The scam has been in circulation for about six months and Apple ios platform is the goal, says the report. Scammers’ modus operandi begins with gaining the target’s trust through social media or data apps. After that, the victim is lured to install a modified version of a cryptocurrency exchange through a website that resembles the look of Apple. App store from where they are induced to invest, as the target is asked to download a mobile device management profile. After doing so, the scammers defraud victims out of cash, the report adds.
According to a Sophos report, one victim lost around $ 87,000 in this scam, with losses of $ 45,000 and $ 25,000 also reported by others. Cybersecurity researchers have found a Bitcoin address to which just under $ 1.4 million has been transferred. Considering the fact that it is only one address and many more could be used by scammers, the amount of money stolen could be higher.
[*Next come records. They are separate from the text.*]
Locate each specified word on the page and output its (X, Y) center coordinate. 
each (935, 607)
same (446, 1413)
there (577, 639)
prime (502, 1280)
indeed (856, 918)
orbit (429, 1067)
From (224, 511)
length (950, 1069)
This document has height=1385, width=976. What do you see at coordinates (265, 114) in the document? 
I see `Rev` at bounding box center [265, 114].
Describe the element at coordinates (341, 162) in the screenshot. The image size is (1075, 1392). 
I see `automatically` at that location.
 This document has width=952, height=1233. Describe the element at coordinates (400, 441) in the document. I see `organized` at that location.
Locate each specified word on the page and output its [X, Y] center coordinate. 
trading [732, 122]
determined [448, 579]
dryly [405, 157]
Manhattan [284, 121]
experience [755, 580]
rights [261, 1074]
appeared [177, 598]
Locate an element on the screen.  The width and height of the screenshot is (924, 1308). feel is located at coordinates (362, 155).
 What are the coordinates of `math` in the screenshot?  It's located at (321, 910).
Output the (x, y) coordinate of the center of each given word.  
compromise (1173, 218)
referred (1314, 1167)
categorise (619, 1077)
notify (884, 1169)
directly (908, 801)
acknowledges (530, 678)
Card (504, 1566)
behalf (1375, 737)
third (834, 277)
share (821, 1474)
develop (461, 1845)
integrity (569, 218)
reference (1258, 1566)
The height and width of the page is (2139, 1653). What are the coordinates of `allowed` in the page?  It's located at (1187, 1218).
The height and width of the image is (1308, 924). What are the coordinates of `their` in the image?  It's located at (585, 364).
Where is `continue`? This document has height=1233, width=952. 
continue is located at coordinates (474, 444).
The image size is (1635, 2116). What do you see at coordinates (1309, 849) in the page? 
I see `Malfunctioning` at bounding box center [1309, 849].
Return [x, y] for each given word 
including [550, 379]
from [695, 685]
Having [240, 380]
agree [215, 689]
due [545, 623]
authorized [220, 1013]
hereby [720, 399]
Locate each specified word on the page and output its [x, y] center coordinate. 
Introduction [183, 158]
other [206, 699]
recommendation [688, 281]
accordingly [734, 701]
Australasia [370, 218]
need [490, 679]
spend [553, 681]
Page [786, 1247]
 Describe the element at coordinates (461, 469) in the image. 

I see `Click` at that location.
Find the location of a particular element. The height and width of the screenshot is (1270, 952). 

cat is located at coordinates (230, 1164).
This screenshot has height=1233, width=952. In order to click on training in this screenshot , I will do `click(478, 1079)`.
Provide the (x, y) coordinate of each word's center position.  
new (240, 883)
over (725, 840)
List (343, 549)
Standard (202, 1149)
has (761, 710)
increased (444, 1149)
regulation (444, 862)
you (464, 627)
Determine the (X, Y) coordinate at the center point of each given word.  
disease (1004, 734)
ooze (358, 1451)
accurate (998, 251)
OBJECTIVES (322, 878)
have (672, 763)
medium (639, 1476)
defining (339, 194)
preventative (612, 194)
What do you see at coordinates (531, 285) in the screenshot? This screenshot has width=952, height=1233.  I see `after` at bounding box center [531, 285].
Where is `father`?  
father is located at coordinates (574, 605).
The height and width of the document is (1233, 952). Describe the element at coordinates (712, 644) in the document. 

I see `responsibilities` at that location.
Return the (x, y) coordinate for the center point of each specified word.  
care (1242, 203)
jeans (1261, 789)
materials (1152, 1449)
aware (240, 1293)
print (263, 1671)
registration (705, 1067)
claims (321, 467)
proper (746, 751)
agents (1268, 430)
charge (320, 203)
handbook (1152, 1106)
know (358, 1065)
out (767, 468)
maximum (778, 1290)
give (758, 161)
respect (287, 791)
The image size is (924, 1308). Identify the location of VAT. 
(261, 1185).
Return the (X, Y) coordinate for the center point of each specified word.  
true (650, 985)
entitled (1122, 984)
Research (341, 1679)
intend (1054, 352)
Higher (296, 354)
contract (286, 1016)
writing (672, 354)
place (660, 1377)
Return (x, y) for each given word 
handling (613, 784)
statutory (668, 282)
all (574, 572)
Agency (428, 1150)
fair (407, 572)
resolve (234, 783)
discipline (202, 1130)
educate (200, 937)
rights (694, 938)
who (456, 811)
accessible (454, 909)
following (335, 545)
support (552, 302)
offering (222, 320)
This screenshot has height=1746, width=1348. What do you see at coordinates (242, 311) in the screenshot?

“Returning to the fake App Store web page, the unsuspecting user is prompted to download an app signed with a certificate associated with the mobile device management profile through Apple’s enterprise provisioning or super signature distribution method. . The application in question is a fake version of the Bitfinex cryptocurrency trading application, ”the report states.
The report further adds: “The victim is then convinced to make a small investment in a cryptocurrency as a proof of concept, and allowed to withdraw the profits. When a larger deposit is made, the victim discovers that it cannot be withdrawn and the aggressor tells him that he either simply takes the money for himself, that more must be invested, or a tax must be paid to withdraw the money ”.